Strona:PL Balzac - Kuzynka Bietka. T. 2.djvu/54

Z Wikiźródeł, wolnej biblioteki
Ta strona została skorygowana.

— Jeżeli sobie pozwoliłem na tę uwagę, drogi przyjacielu, to dlatego że idzie tu o wiele więcej o twoje dobro, niż o mój interes lub też o moją miłość własną. Przedewszystkiem marszałek ma w tem głos wyłączny. Następnie, mój drogi, zarzucają nam tyle rzeczy, że jedna mniej lub więcej!... Za Restauracji dawano posady poprostu aby dać komuś pensję, nie troszcząc się o służbę. Jesteśmy starzy koledzy...
— Tak, odparł baron, i to dlatego aby nie narażać naszej starej i cennej przyjaźni, chcę...
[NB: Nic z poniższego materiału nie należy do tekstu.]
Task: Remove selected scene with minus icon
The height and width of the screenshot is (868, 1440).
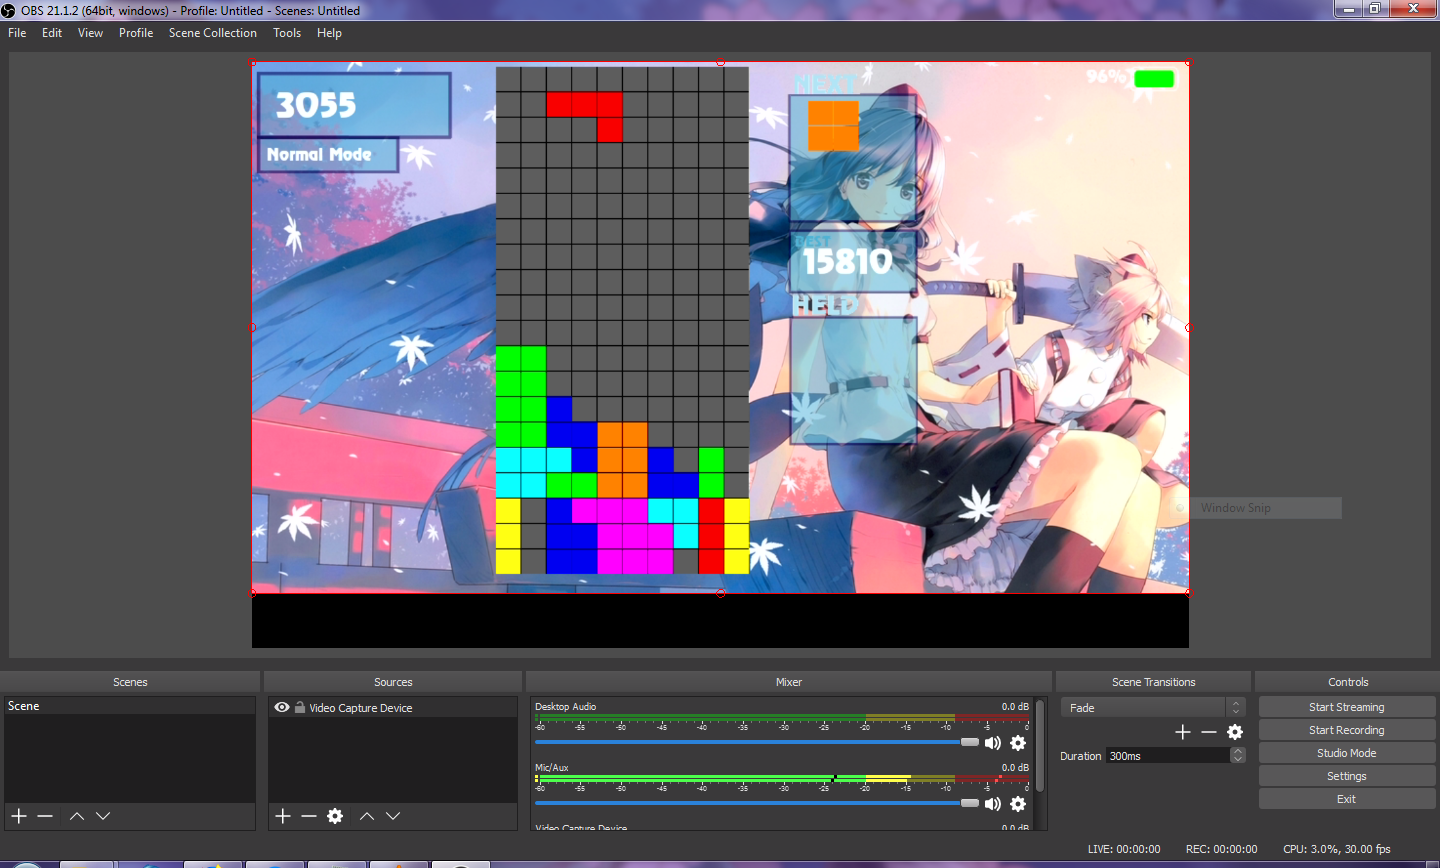Action: pos(45,816)

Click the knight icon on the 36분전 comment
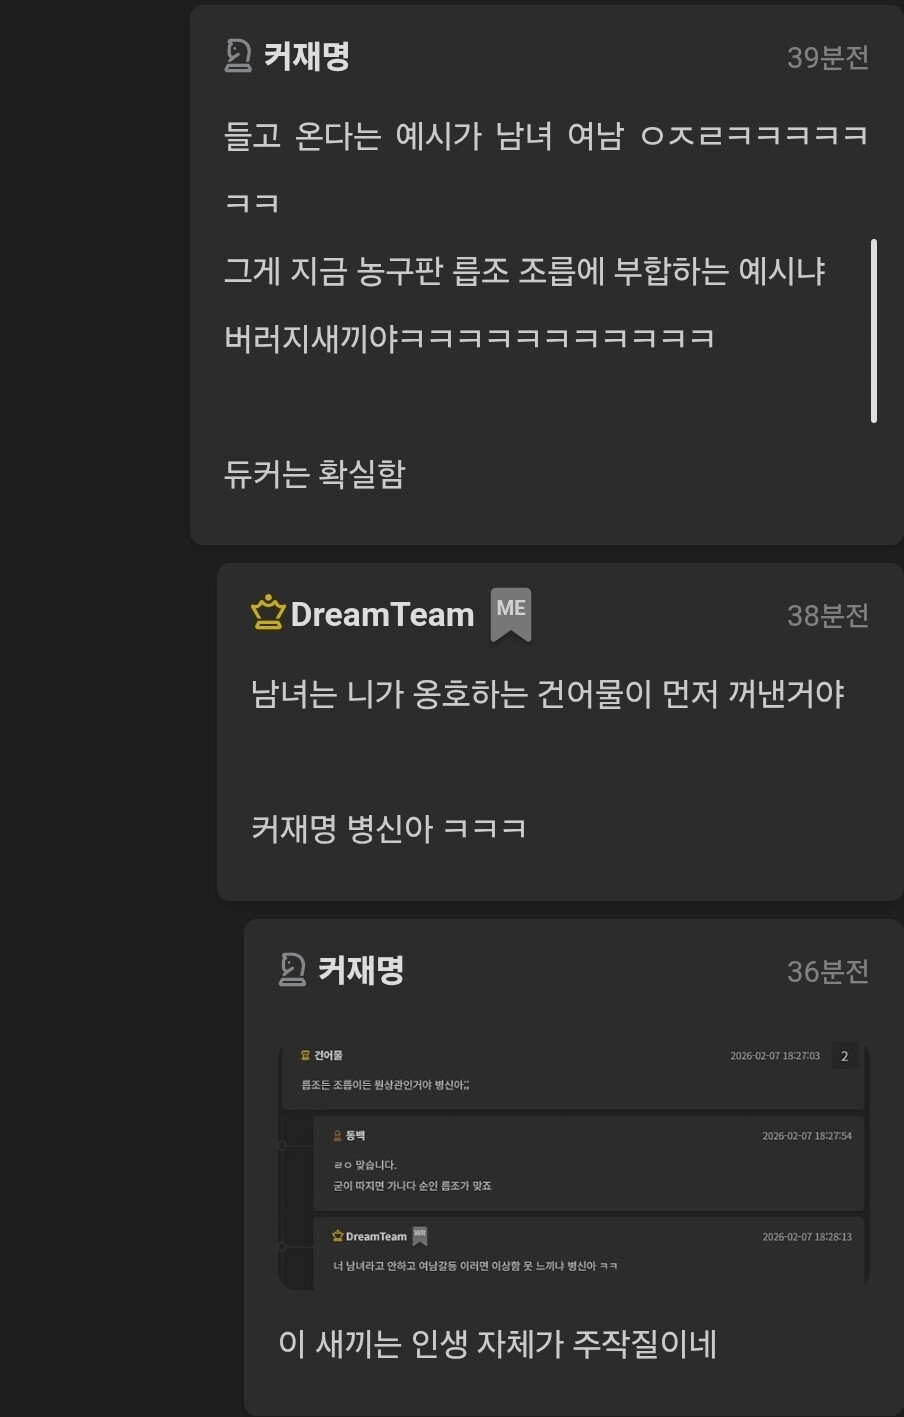[292, 969]
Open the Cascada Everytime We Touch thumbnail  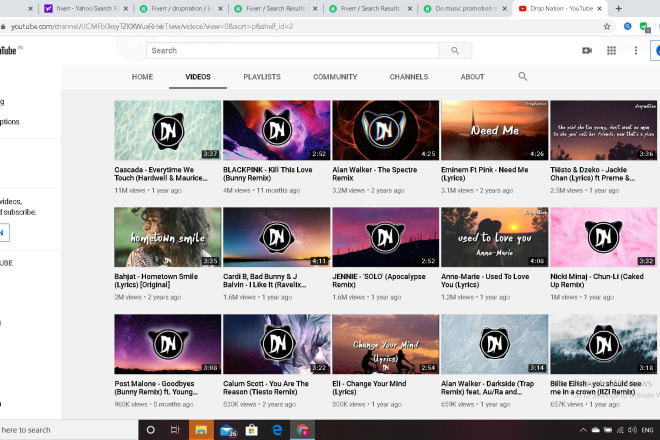[167, 130]
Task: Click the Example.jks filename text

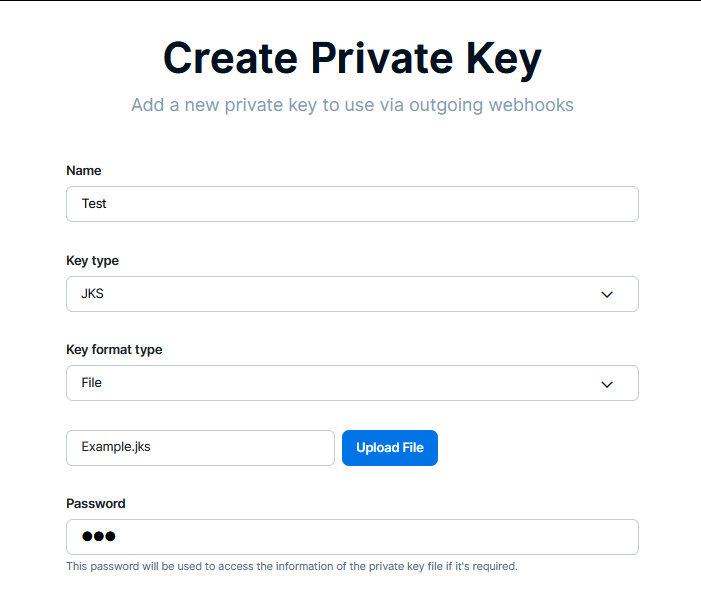Action: tap(116, 448)
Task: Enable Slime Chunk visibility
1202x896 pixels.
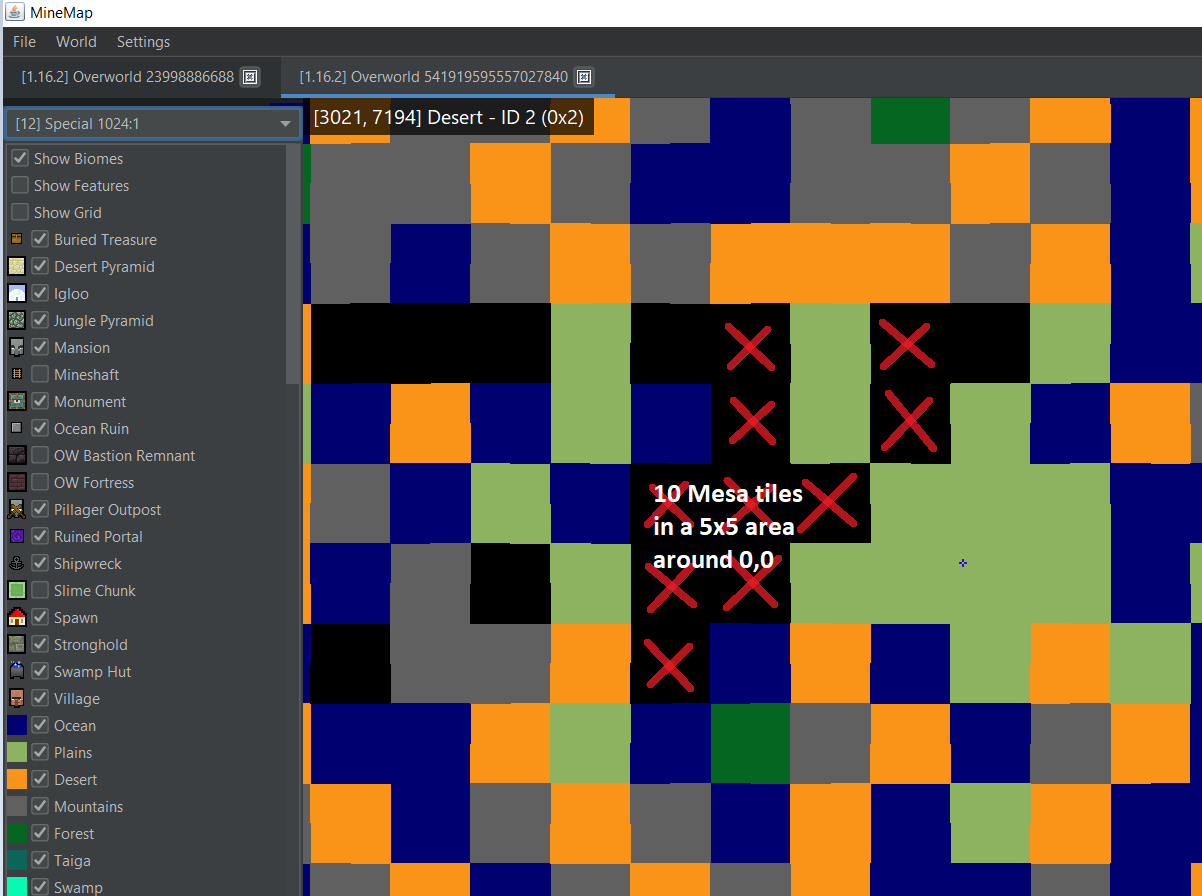Action: pos(39,590)
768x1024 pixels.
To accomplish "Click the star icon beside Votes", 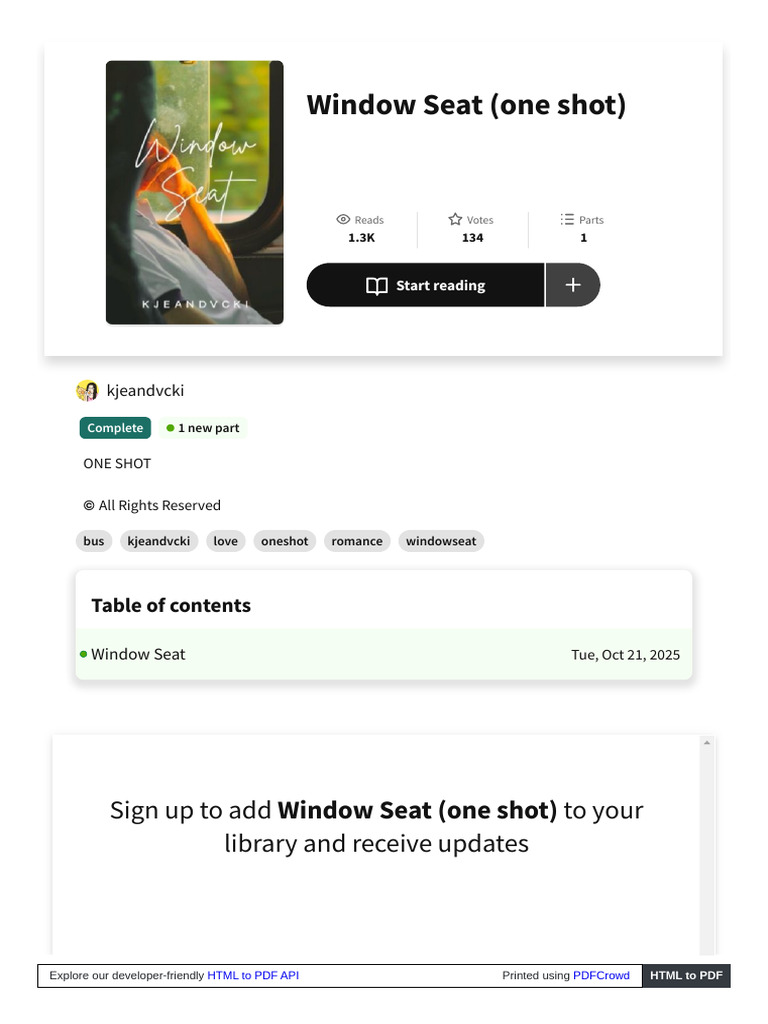I will coord(455,219).
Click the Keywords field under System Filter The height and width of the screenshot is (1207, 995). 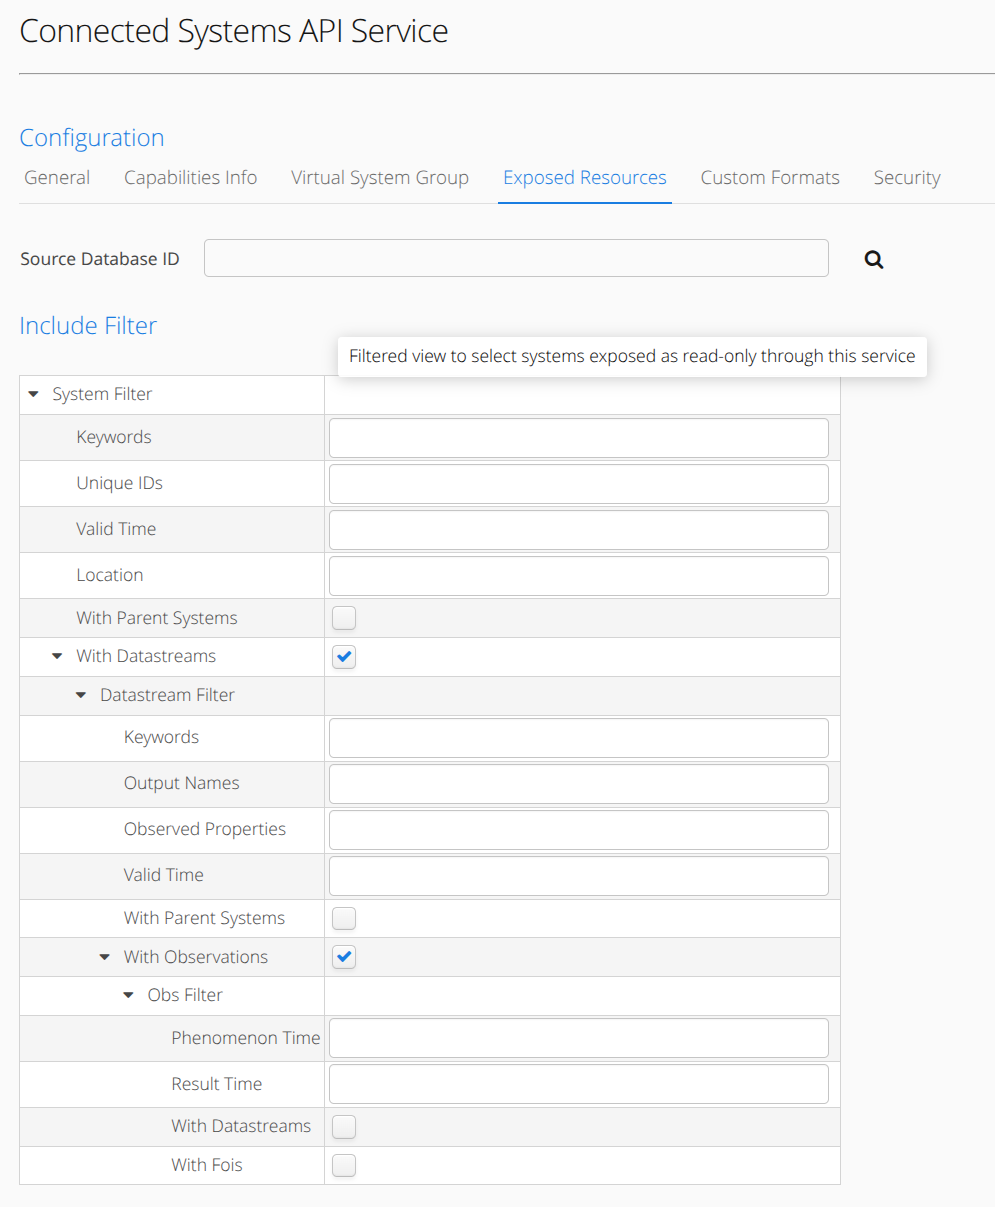click(578, 437)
— No, no, odparł dyrektor personelu widząc zakłopotanie malujące się na twarzy Hulota, wyjadę, mój stary, wyjadę... Ale uważaj! masz wrogów, to znaczy ludzi którzy mają chrapkę na twoją sutą pensję, a trzymasz się tylko na jednej kotwicy. Och, gdybyś był posłem, jak ja, nie lękałbyś się niczego; toteż uważaj!
Te przyjacielskie aluzje uczyniły żywe wrażenie na Radcy Stanu.
— Ależ mów, Rogerze, co się dzieje? Nie baw się ze mną w dyplomację!
Dygnitarz, którego baron nazywał Rogerem, popatrzył na Hulota, ujął go za rękę i uścisnął ją.
— Jesteśmy zbyt starzy przyjaciele, abym cię nie miał ostrzec. Jeżeli chcesz się utrzymać, powinieneś usłać sam dla siebie jakieś leże. W twojem położeniu, zamiast prosić marszałka o awans dla pana Marneffe, prosiłbym go o wyrobienie dla mnie miejsca Referendarza Stanu, na którembym doczekał spokojnie śmierci; dyrekturę zaś generalną zostawiłbym myśliwym jak bóbr swoją skórę...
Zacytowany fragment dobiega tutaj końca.